Responding to his government's orders to assist the invasion of New Mexico, estate owner and frontiersman Quint Kershaw finds his greatest challenge in his wife Lupita and her fierce loyalty to her Spanish ancestry. Reprint.
Second in the Quint Kershaw trilogy following THE UNTAMED BREED. New Mexico, 1846, mountain man is caught between Mexico (via the love for his Mexican wife) and loyalty to the US as the US Army invades New Mexico seemingly to claim lands that are part of Texas. He enlists as a scout for the US then fights off Mexicans and their Indian allies. Seems like an action-packed western, but action takes up only a quarter of the book and the rest are interminable passages about New Mexican history and culture, the land and landscapes, Mexican politics, architecture and ranching, buffalo hunting (killing, skinning and butchering), and other subjects from a history book.

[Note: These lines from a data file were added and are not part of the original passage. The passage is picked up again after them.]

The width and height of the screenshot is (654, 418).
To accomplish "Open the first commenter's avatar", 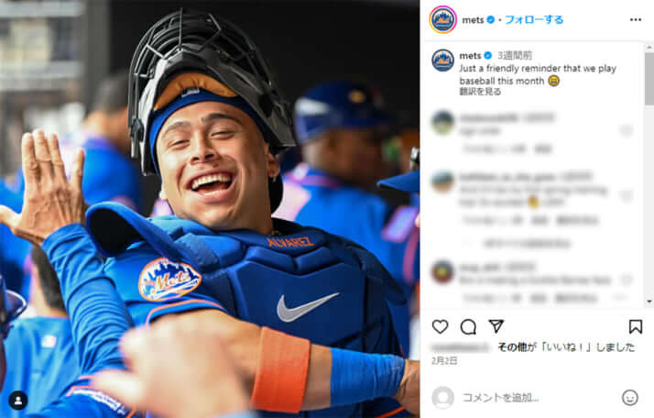I will click(x=443, y=123).
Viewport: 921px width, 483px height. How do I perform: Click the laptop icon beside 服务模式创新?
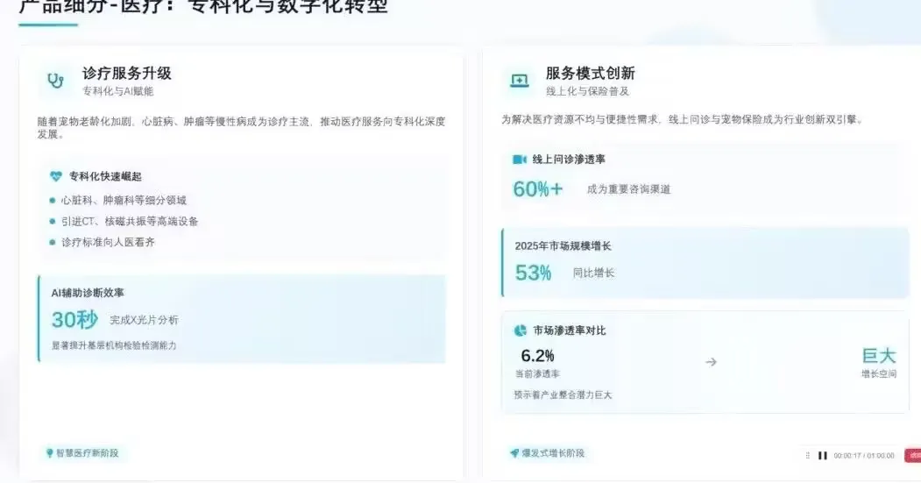click(519, 81)
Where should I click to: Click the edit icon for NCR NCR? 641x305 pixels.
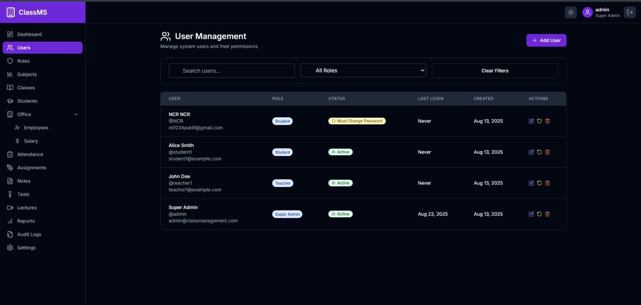click(531, 121)
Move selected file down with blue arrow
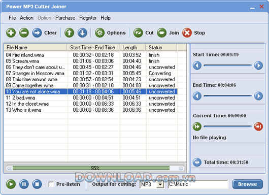269x195 pixels. [x=82, y=33]
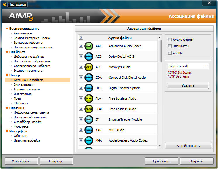The width and height of the screenshot is (218, 169).
Task: Go to Горячие клавиши settings
Action: pyautogui.click(x=27, y=89)
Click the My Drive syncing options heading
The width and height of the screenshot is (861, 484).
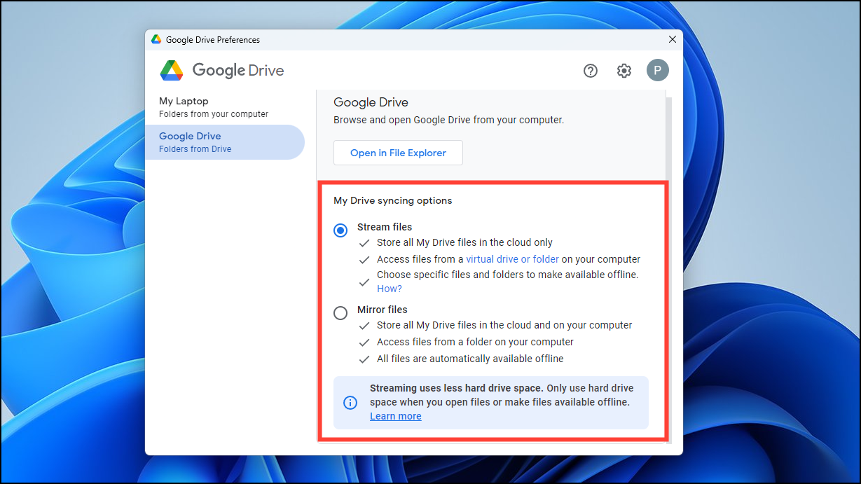coord(392,200)
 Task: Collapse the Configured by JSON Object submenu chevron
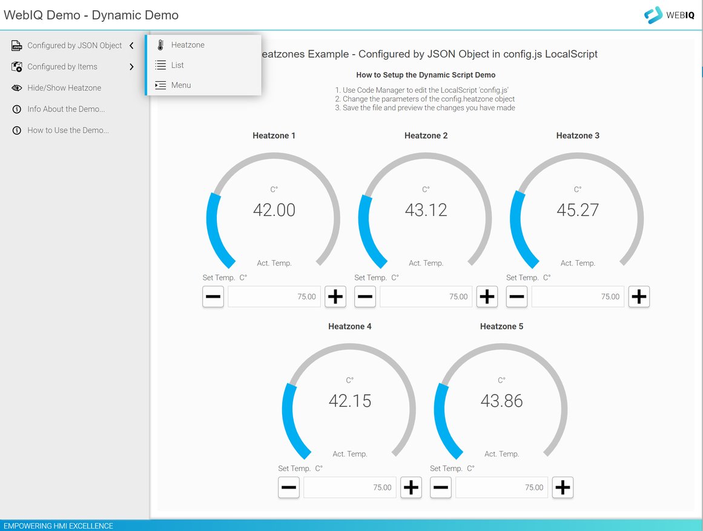point(131,45)
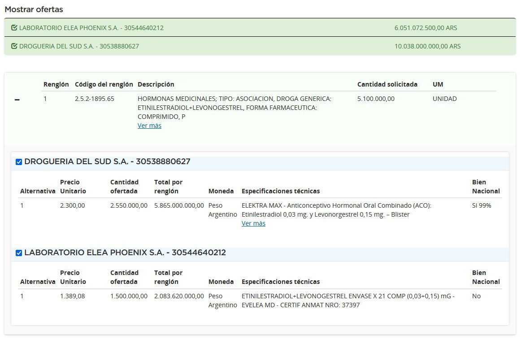Uncheck the DROGUERIA DEL SUD S.A. section checkbox
This screenshot has width=521, height=340.
tap(19, 162)
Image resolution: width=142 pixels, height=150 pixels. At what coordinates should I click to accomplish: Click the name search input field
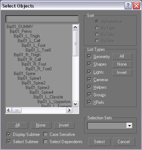point(42,19)
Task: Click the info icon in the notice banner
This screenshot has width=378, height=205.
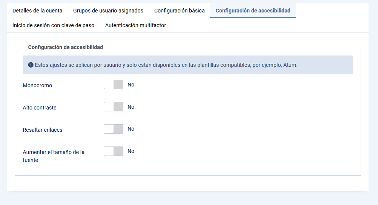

This mars the story line and makes the reading an ordeal.
Author must have had a large cache of research materials, and at the end of his writing career he must have wanted to use everything, so he came up with a method of interspersing non-fiction materials into a plot line. He also tried his hand at writing a Harlequin romance as there are several near X-rated sex scenes in this book. I enjoyed the author's early westerns from the 1950s to the 70s, but works from later in his career (in the 1980s) like this one are below average. Final book in the trilogy is GLORIETA PASS.